Well, I don't know if you have heard. I just found out myself that Auburn fired head coach Tommy Tuberville. Now, for those of you who don't really watch Auburn football and only ask me about it to be polite, this is BAD! I realize we had a bad, no horrible and horrendous season. That does not change the fact that he IS a good coach.

He did a lot for our team at Auburn including leading us to an undefeated 13-0 season. We had 6 straight wins against Alabama. Not to mention this is the first losing season of his 10 year tenure at AU. His record speaks for itself. Not to mention that from an academic and discipline standpoint, he was a strict guy. He kept our guys in line. Unfortunately, in SEC football the only season that counts is this season. It's a tough conference and the coaching carousel goes round and round. I believe this stupid mistake will cost Auburn several bad seasons to come.

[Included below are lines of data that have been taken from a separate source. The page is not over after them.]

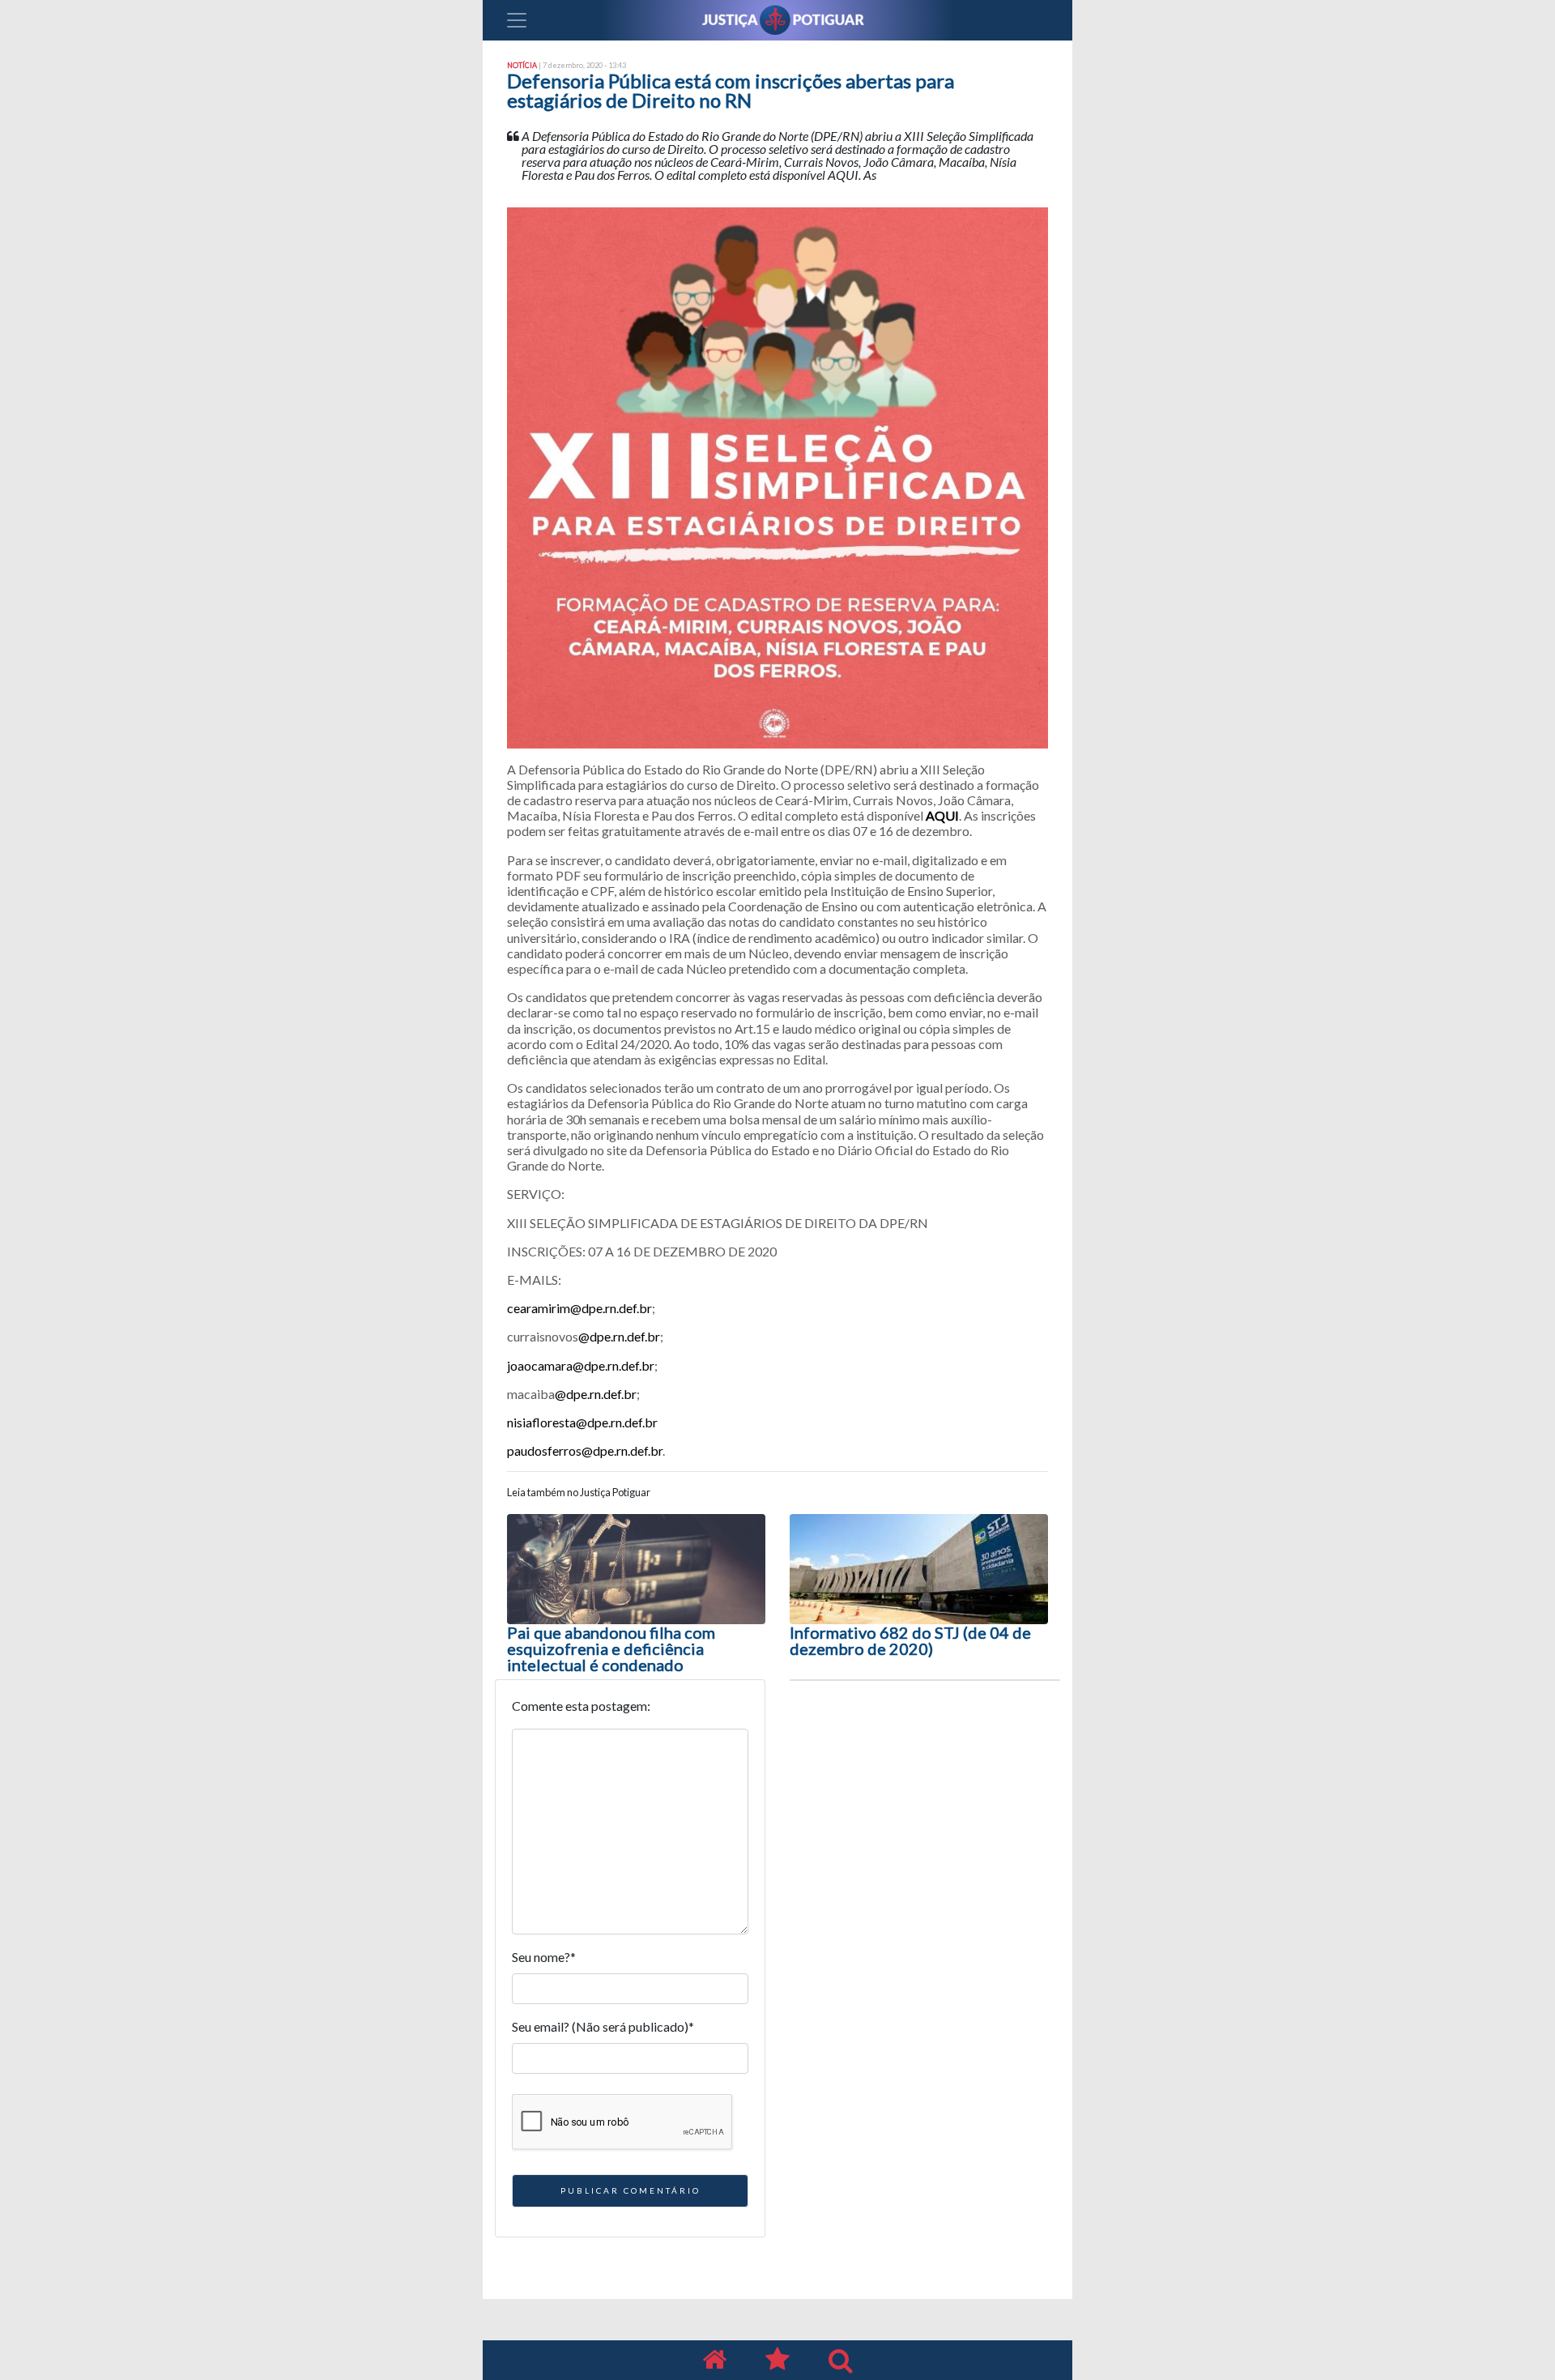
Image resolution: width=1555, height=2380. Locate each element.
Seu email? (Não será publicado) (603, 2026)
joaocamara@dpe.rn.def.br (580, 1365)
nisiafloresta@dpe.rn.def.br (582, 1422)
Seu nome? (544, 1956)
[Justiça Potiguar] (714, 2360)
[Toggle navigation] (517, 20)
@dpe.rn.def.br (619, 1336)
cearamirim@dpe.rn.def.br (579, 1308)
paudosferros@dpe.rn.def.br (584, 1450)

To those idiots at Auburn who made the decision to fire him, I look forward to saying I told you so. See some other program is now going to snatch him up, and go on to a national championship. I'm sure of it. Then what will they be saying?! Oh, I'm so mad I could just boycott AU football. Only, I won't. As much as I am frustrated about this, it is my alma mater. I love Auburn, and I love the Auburn Tigers! I look forward to better times and remember all the wonderful friends and memories I have from there. That is what makes Auburn special!

The Last 24 Hours

Well here we are, the last 24 hours before our pregnancy test. Man am I nervous! I don't know how you're supposed to feel now if you are pregnant, but I know I don't feel much different than I did last week. What does that mean? Does it mean I'm not pregnant? Does it mean it's just too early to have pregnancy symptoms? Am I just going to be lucky and not have morning sickness even though I am pregnant? Ahhh.....this is just crazy!

I've been working the last 2 days and I am thankful that I've had something to make the day go by and keep my mind off of things. Well, not completely off of it, but not obsessing anyway. Today is another story. I'm at home today, Chris is at work. All I want to do is cheat and take a test. I know I can't and it's a bad idea though. How in the world will this day ever end!!!